Hallvard B Furuseth wrote:
Howard Chu writes:
To avoid wasting those 5 unneeded bits in the base, we could use them as a run-length counter and use multiple vectors per base. But it might be better to slide things over and use just a 24 bit base, and use the bottom 8 bits of the word as a bitmask to represent which following vectors are present. E.g.
With variable-length records you can't do a binary search for an entry ID. I don't know how significant that is though. And you can get around it, at some expense:
It may be best to just use fixed size (maximal) vectors instead then. We can probably afford 256 bits of slop here and there. Then, absent any special markers, we only need a 24 bit base + 256 bit vector.
That allows us to represent up to 256 entryIDs in only 288 bits (instead of the 16384 bits we currently need).
So only 280 bits instead of 288...
Though in sparse IDLs, worst case will be 2 words per entry ID.

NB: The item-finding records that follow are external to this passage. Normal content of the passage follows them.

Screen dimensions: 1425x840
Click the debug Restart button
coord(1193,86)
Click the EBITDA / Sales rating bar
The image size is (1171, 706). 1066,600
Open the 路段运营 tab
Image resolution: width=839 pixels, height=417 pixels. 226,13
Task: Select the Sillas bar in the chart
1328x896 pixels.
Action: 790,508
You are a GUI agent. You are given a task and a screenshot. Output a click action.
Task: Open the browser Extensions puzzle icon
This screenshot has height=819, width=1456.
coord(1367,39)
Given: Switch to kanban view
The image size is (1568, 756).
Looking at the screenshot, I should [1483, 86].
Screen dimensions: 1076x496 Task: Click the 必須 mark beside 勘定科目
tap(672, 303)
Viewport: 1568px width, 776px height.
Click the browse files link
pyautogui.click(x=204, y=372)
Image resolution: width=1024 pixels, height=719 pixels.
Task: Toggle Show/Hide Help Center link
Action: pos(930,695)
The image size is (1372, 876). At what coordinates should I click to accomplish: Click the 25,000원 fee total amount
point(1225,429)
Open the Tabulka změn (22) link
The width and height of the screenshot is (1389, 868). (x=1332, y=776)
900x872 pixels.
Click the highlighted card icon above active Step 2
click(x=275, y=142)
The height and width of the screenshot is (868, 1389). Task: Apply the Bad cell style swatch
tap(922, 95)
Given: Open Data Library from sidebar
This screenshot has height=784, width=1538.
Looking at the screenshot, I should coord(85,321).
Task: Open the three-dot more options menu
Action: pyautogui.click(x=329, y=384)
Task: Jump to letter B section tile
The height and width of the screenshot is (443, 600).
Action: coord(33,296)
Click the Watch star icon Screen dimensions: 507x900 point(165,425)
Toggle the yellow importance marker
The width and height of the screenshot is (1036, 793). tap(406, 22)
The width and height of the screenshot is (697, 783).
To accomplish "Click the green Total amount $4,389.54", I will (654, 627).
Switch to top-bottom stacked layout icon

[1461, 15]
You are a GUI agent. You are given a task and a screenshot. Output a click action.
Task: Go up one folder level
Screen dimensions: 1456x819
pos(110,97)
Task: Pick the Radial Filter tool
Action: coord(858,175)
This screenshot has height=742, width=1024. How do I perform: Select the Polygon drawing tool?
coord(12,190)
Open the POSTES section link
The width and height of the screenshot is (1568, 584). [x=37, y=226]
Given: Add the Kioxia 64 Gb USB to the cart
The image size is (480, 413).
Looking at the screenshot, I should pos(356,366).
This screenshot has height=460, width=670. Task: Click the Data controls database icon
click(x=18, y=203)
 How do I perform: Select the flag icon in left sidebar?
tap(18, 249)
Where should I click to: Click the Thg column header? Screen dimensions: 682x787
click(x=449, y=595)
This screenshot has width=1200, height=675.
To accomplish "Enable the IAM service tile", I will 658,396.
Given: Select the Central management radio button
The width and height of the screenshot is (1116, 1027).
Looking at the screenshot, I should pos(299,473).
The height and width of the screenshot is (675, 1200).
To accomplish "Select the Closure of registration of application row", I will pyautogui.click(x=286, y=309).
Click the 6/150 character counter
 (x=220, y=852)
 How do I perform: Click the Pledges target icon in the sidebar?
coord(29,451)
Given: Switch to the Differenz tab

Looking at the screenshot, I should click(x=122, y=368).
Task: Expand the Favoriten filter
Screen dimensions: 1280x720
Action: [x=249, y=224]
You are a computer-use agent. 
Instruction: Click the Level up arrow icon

OTOH if we have exact ranges, best case is 2 words for any number of entries:-) I don't know how they are stored now though, you mentioned loss of precision so I assume approximate ranges are involved but a glance at the code doesn't reveal where.
We don't use lists of ranges; that was one of my original proposals but Jong posted some arguments against that. (Way back in the -devel archives.) Right now, once we hit the 64K IDs limit we collapse the whole thing into a single range, which is why so much precision is lost.
That would allow us to track about 1.86M entryIDs in the same space we currently use to track only 64K entryIDs.
It seems we would still need some kind of range representation to handle IDLs with more than 1.86M entries.
And some way to tell that from vectors, possibly using up another bit as a flag in the vector header. Alternatively, don't use IDs where (ID& 31) == 2 (or 31) either, and use that bit in the first vector words as a flag.
Do you have any stats or feeling about how sparse the average IDL of any size is? Or how much ranges improve over lists of single IDLs, for that matter? I suppose it matters somewhat in temporary IDLs in memory as well as in files...
Sparseness in different indices increases over time...
Consider a back-bdb-style onelevel index. If you're adding entries that have a lot of children, then this onelevel index is always going to be very sparse: 1 2 6 3 4 5 7 8 9
As you add and delete entries, the sparseness increases. It never decreases.
In a substring index, again, the IDLs tend to be quite sparse. In an eq index on objectclass, the IDLs tend to be pretty dense, but it still gets more sparse as adds and deletes occur.